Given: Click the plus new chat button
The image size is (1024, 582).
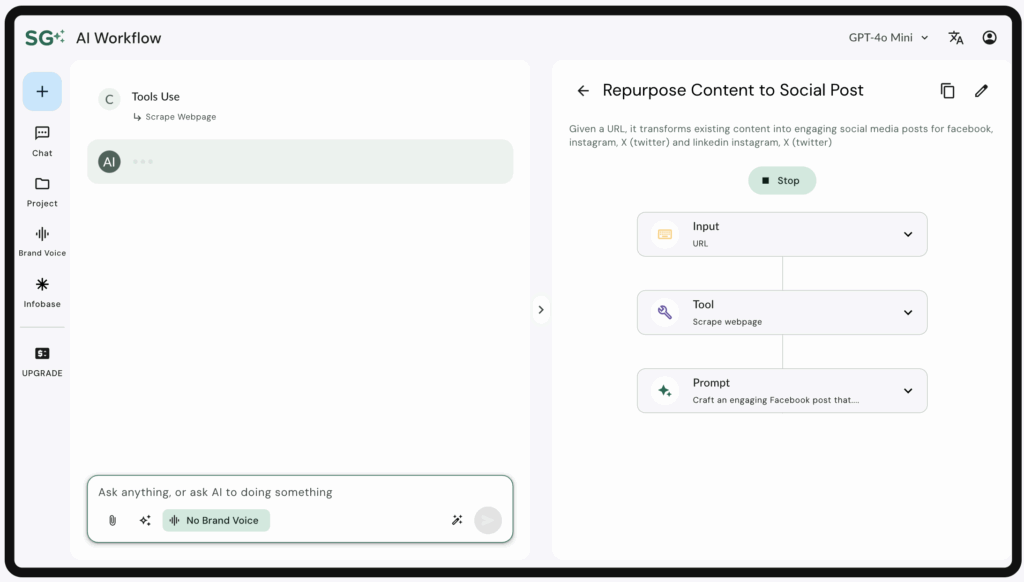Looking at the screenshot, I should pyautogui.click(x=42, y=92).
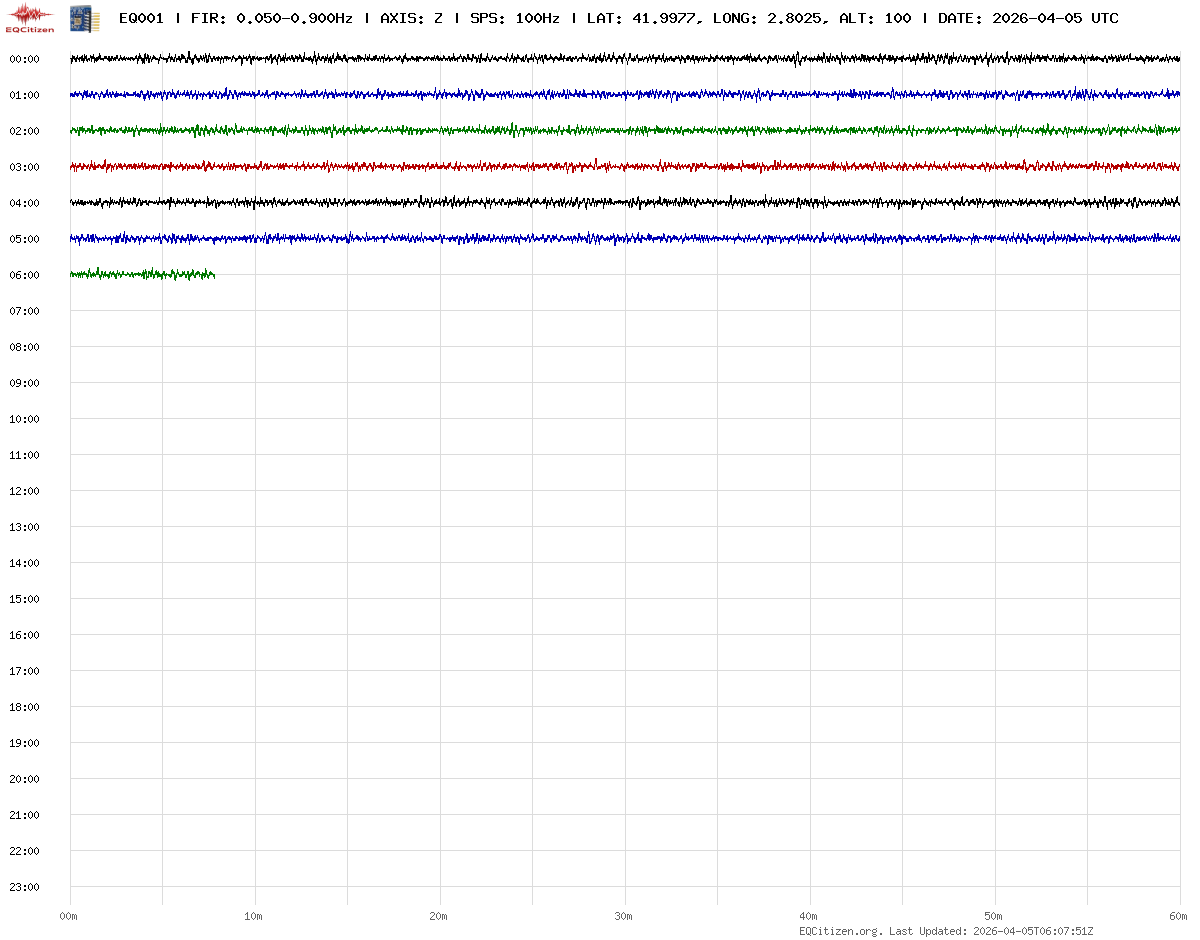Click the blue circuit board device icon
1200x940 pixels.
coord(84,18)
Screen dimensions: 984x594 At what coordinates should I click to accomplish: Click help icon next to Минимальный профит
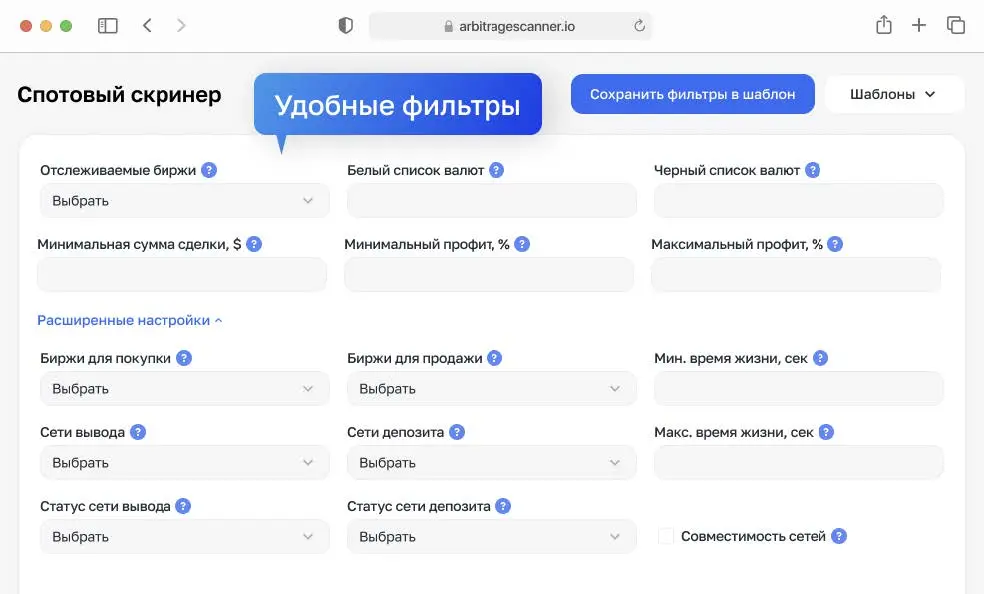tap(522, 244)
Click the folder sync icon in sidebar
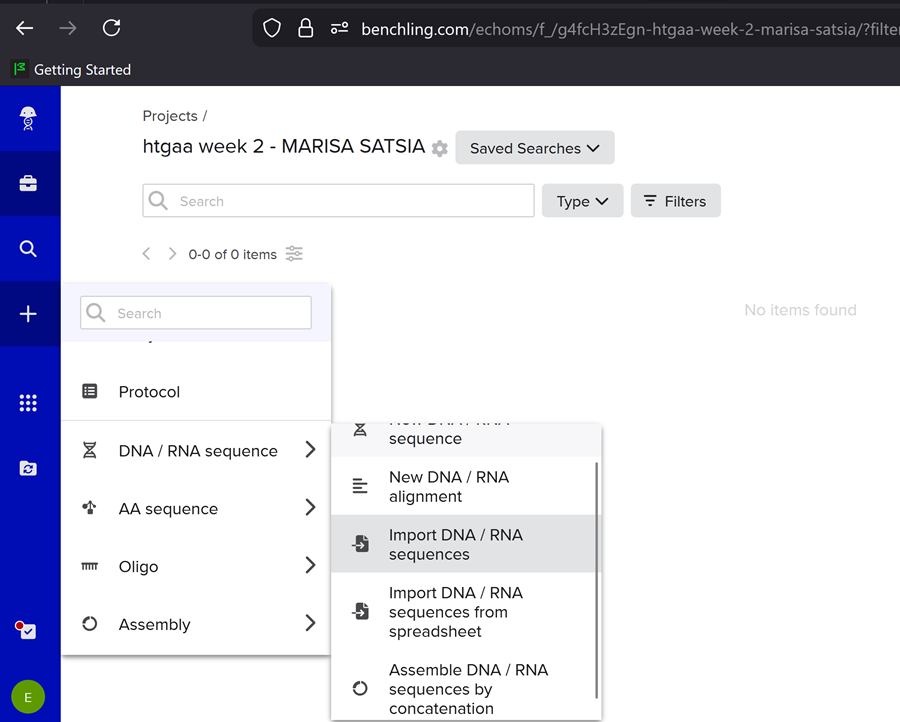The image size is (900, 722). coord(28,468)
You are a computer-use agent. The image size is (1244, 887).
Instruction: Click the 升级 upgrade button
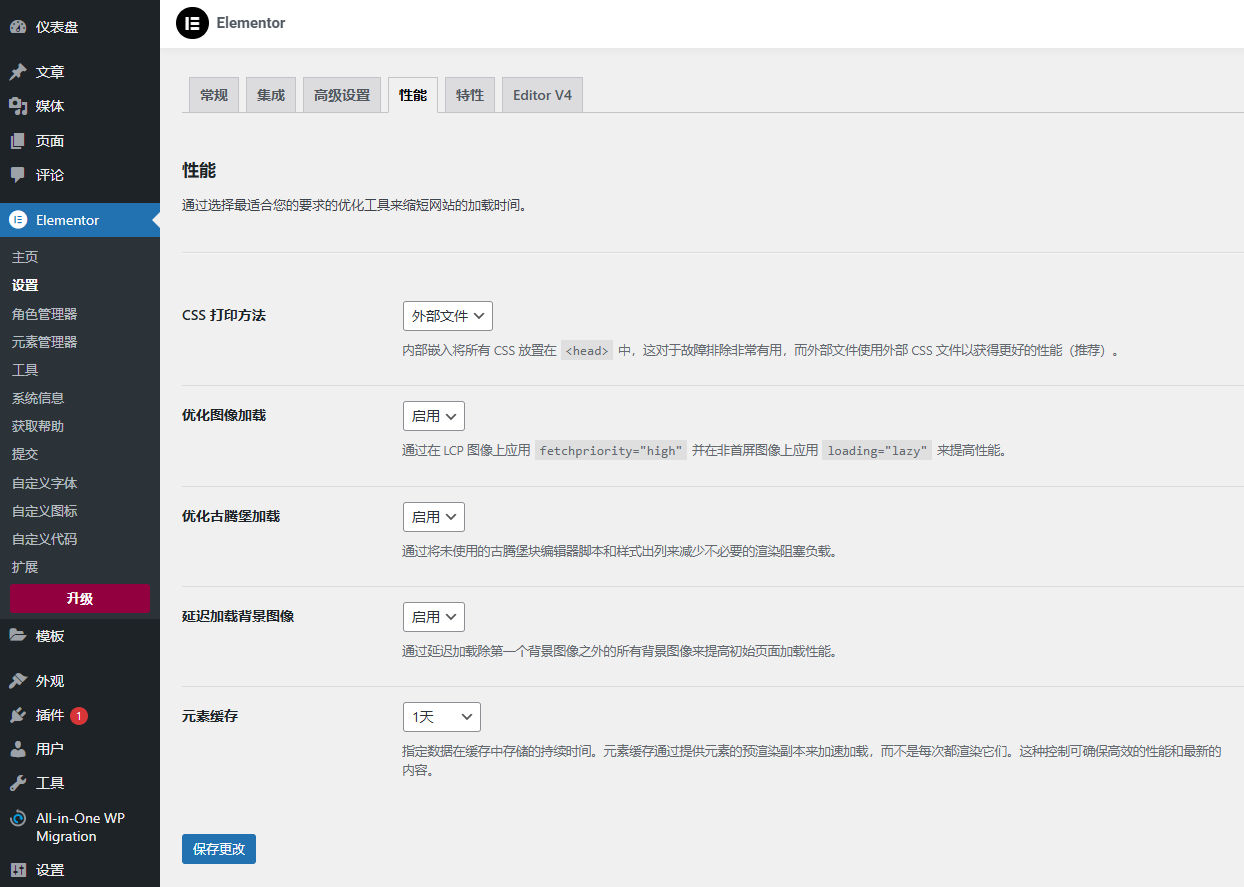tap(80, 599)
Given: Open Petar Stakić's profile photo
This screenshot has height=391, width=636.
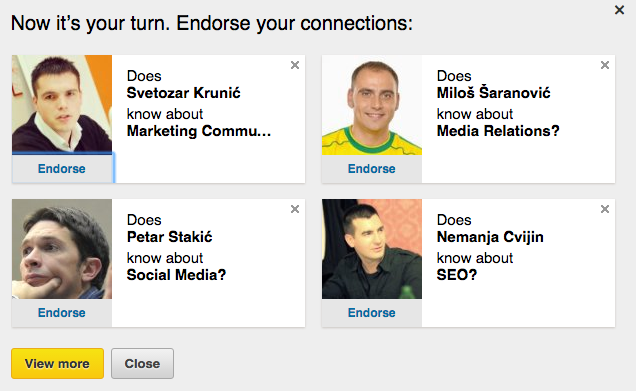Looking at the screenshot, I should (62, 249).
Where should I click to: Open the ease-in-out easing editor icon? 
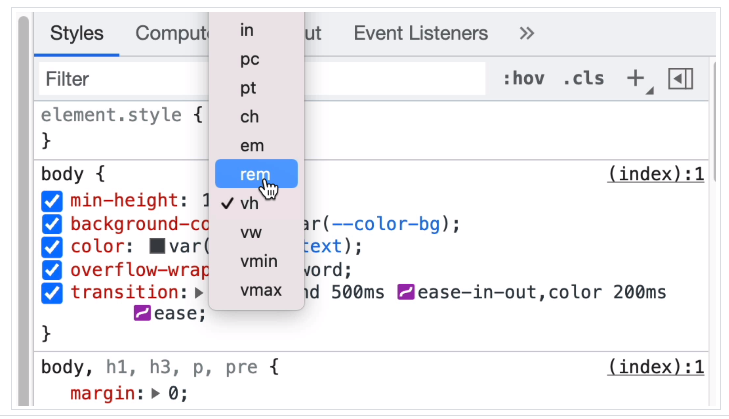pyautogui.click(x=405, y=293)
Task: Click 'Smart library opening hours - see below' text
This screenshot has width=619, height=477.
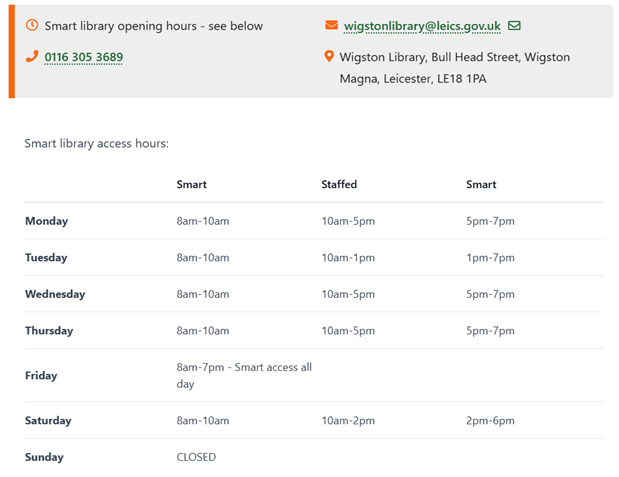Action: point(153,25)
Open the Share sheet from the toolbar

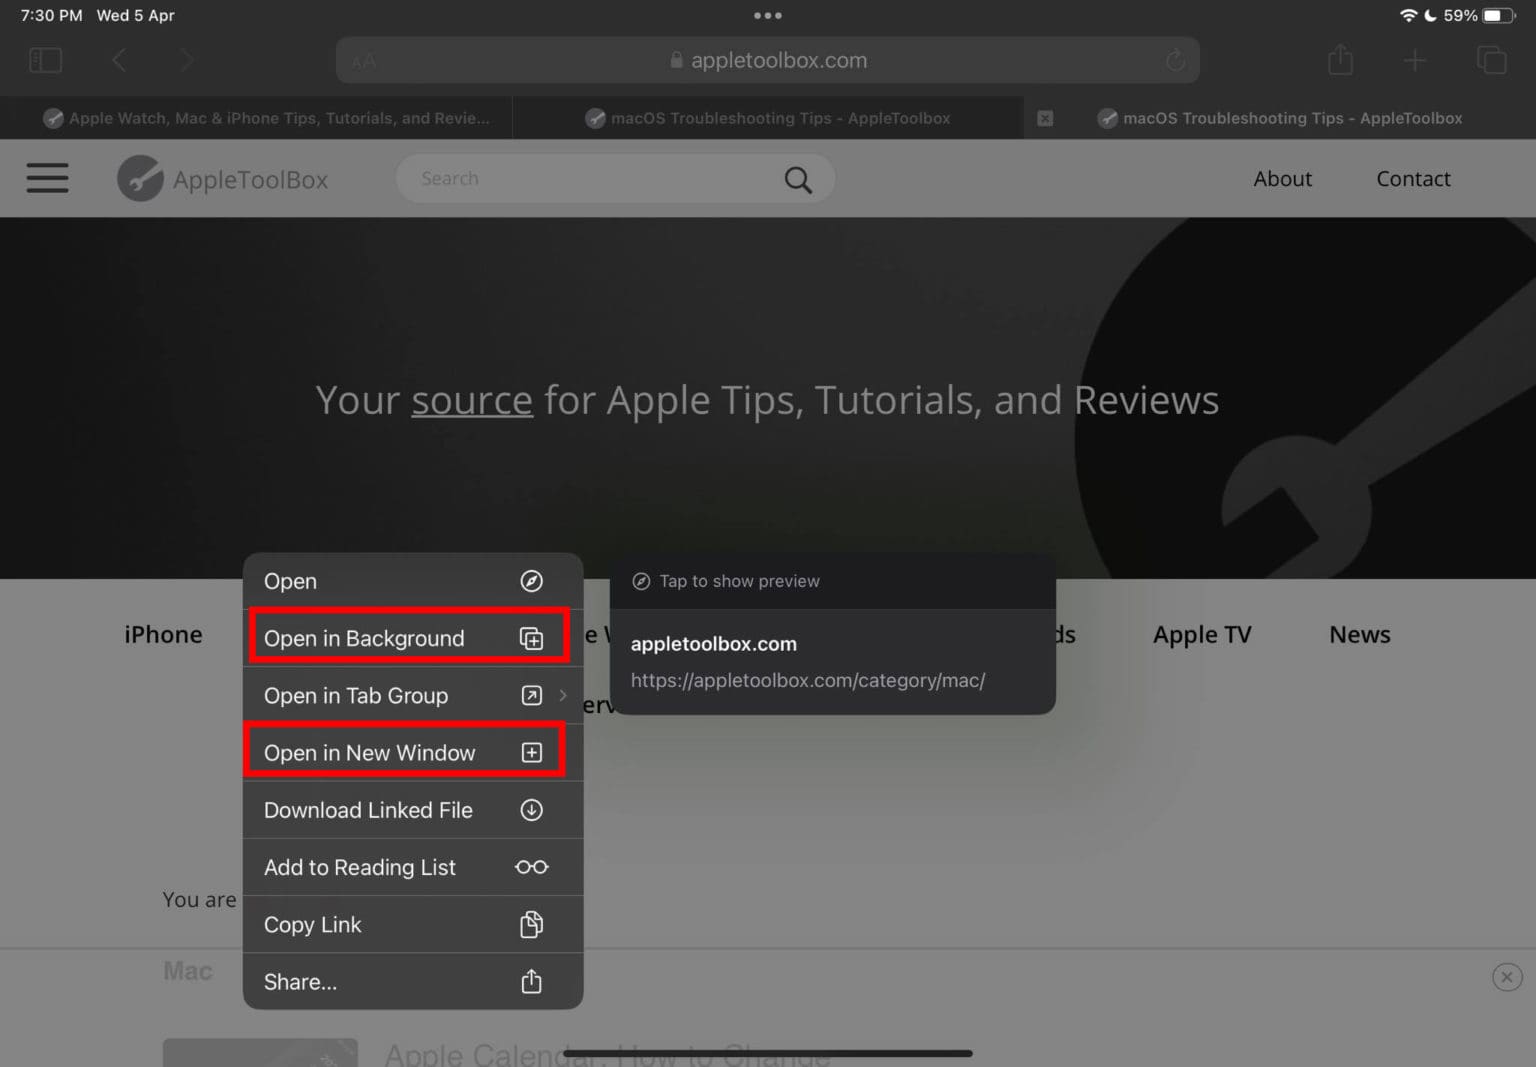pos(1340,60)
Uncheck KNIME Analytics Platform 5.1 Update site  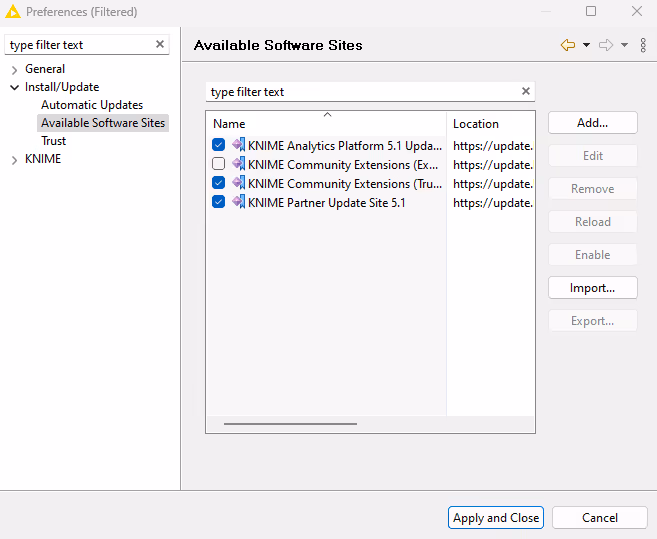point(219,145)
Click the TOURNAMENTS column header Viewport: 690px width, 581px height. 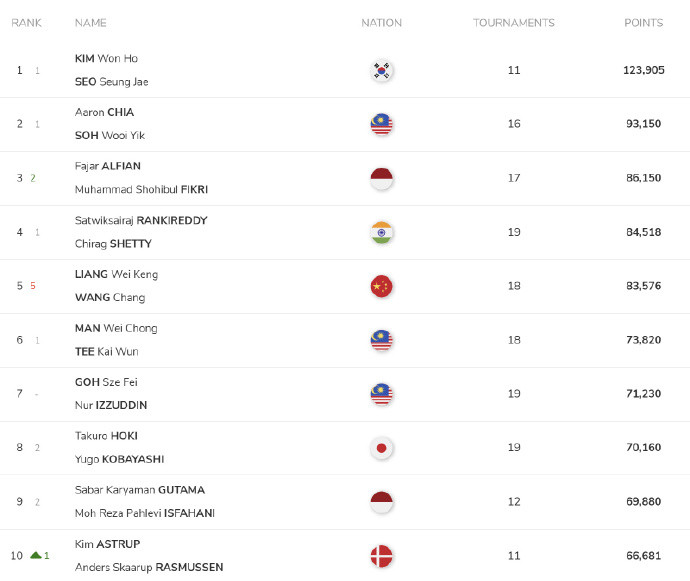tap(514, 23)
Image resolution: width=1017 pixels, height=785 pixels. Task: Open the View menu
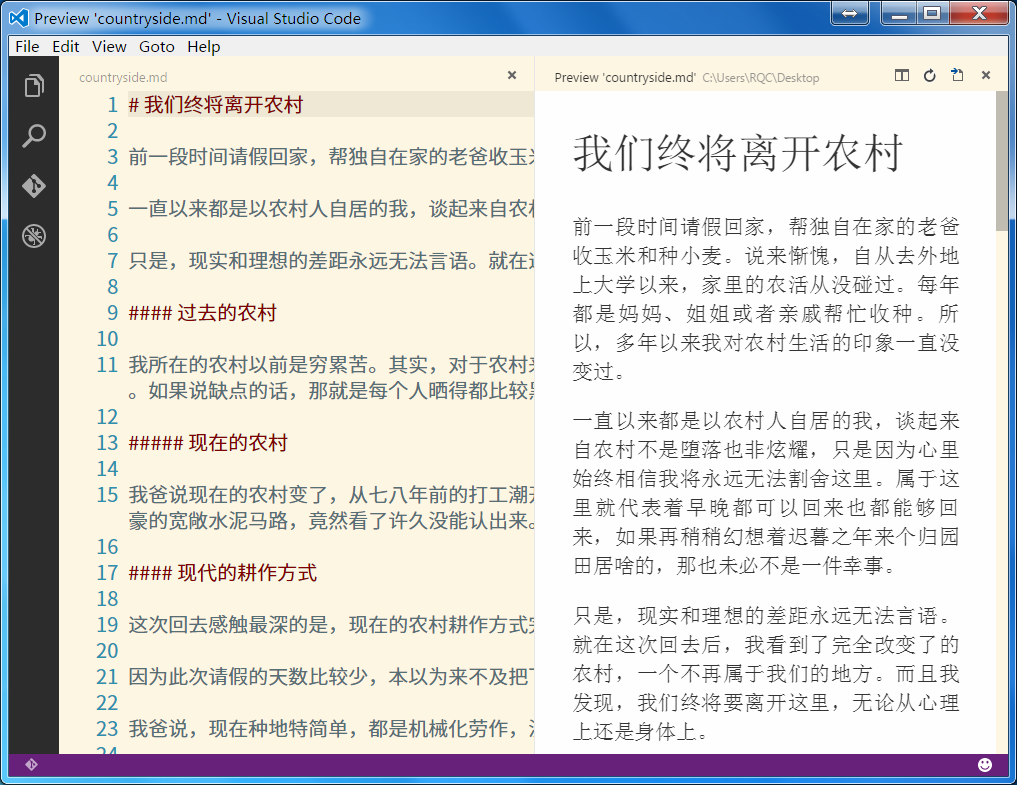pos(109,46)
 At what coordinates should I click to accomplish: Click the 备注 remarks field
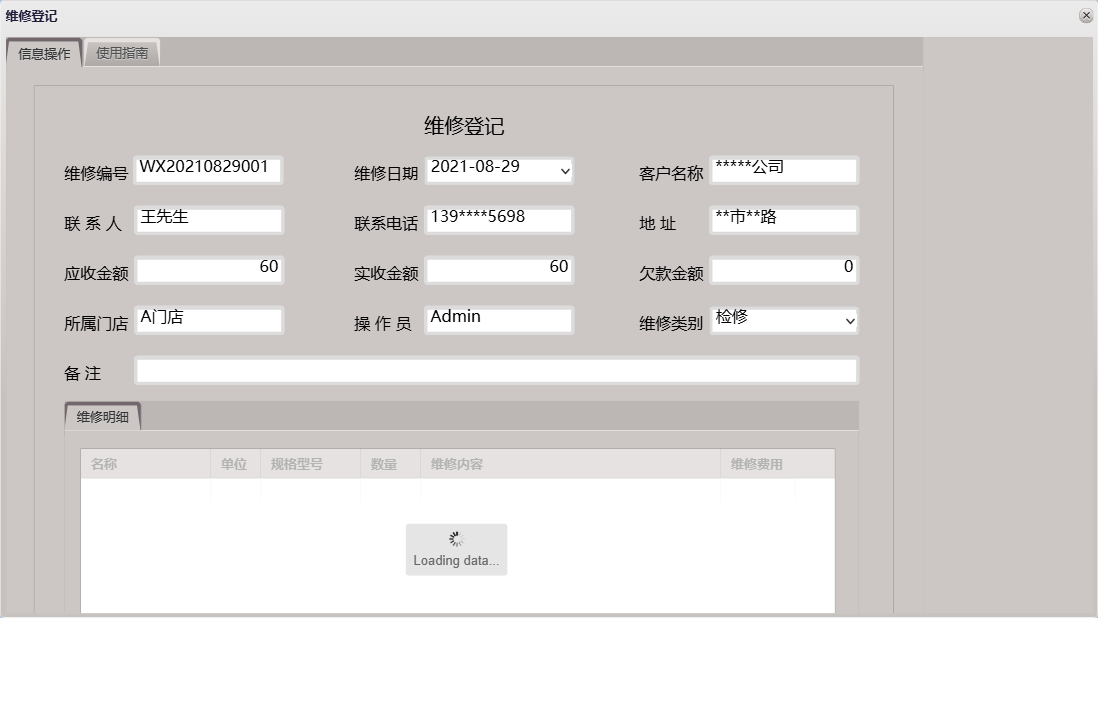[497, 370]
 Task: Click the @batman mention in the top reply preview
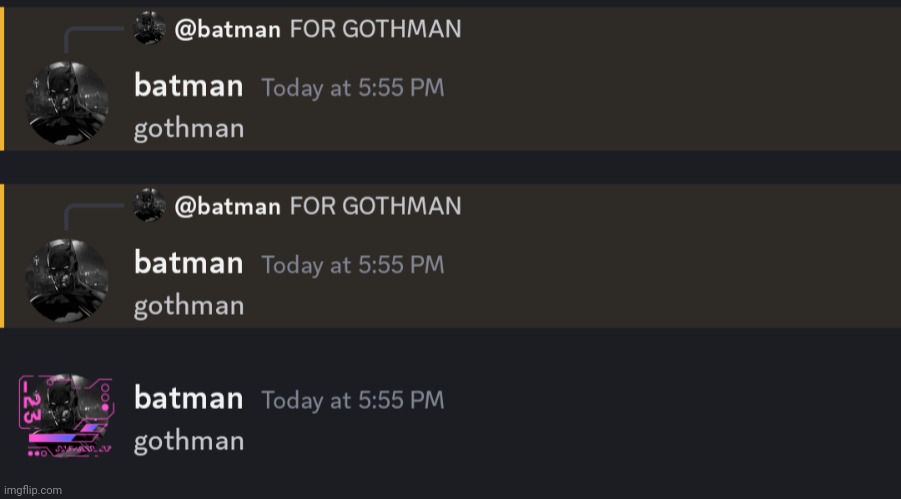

========

YOUR GOAL:
All lines from the line with "Image resolution: width=1017" through the final line of the listing are to be printed exactly, both ends included; the pictures are not.

OUTPUT FOR THIS EXERCISE:
Image resolution: width=1017 pixels, height=785 pixels. Task: Open the View menu
pos(109,46)
 At what coordinates should I click to accomplish: Click the 备注 remarks field
[497, 370]
 Task: Click the @batman mention in the top reply preview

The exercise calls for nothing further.